I’ve often joked that data science needs a new emphasis. We tend to over-emphasize the “data” half and forget the “science” half.
The scale and scope of data is new, but science is not. Are we overlooking the latter?
Jaron Lanier seems to think so. I am reading his book, Who Owns the Future? It’s a great read, sure to challenge many of your assumptions about the information economy.
Lanier argues that the middle class is exchanging its livelihood in exchange for small conveniences at the hands of vast data networks, the owners of which are becoming extremely wealthy.
I do not see a clear course of action to prevent this in the book. I do understand his arguments, but I’m not convinced that on net the internet has been a middle class destroyer.

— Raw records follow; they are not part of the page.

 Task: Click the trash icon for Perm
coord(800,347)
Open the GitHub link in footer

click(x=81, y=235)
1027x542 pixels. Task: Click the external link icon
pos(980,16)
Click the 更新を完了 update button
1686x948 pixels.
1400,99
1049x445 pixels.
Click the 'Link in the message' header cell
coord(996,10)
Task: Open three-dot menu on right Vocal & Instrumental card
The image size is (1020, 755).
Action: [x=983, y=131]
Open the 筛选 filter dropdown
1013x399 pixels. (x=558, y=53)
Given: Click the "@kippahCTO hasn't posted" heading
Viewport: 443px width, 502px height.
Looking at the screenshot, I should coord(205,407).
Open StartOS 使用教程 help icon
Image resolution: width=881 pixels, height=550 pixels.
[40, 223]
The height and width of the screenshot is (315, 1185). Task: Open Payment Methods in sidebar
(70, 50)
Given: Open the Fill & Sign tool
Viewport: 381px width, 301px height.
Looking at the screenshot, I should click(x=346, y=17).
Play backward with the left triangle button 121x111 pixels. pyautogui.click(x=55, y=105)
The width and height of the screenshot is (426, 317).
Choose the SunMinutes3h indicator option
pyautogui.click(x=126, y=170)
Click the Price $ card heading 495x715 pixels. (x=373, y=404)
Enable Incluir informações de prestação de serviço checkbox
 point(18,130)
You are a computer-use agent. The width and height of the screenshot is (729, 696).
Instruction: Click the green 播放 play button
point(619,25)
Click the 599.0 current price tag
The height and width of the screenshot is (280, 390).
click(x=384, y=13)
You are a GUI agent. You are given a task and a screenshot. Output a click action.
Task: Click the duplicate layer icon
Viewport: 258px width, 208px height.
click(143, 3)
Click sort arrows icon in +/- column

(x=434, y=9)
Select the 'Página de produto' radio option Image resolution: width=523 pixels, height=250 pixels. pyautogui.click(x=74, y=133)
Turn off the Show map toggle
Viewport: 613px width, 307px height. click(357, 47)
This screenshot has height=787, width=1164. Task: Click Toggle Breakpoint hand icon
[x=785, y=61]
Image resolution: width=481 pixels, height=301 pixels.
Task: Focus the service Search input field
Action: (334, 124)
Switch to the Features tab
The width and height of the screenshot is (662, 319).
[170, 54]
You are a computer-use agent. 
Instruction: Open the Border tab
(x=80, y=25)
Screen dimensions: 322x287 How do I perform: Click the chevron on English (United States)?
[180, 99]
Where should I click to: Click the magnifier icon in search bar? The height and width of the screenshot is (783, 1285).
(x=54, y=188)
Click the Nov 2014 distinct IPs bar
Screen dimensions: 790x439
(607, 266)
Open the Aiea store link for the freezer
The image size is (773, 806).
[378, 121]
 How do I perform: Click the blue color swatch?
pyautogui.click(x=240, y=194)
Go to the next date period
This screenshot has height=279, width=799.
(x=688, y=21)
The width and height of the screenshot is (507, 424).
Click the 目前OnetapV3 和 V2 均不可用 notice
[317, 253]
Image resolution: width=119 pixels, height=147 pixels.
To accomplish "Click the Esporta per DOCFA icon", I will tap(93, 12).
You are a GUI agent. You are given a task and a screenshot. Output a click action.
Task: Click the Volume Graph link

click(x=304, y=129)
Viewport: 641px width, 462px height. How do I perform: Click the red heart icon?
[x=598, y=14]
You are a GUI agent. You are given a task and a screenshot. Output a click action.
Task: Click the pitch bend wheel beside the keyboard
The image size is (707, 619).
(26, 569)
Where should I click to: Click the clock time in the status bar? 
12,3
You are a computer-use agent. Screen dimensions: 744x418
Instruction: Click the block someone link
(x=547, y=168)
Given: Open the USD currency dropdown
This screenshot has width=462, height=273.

In the end, I’m hoping that like with most of our problems, the market will come through with solutions not imaginable. But I digress.
Lanier offers a checklist of questions on applying the scientific method to data science. Questions include:
- What standard would have to be met to allow for the publication of replication as a result? To what degree must replication require the gathering of different, but similar big data, and not just the reuse of the same data with different algorithms?
- Must there be new practices established, analogous to double-blind tests or placebos, that help prevent big data scientists from fooling themselves? Should there be multiple groups developing code to analyze big data that remain completely insulated from each other in order to arrive at independent results?
These are great questions, and the novelty of big data distracts us from this old-school methodology.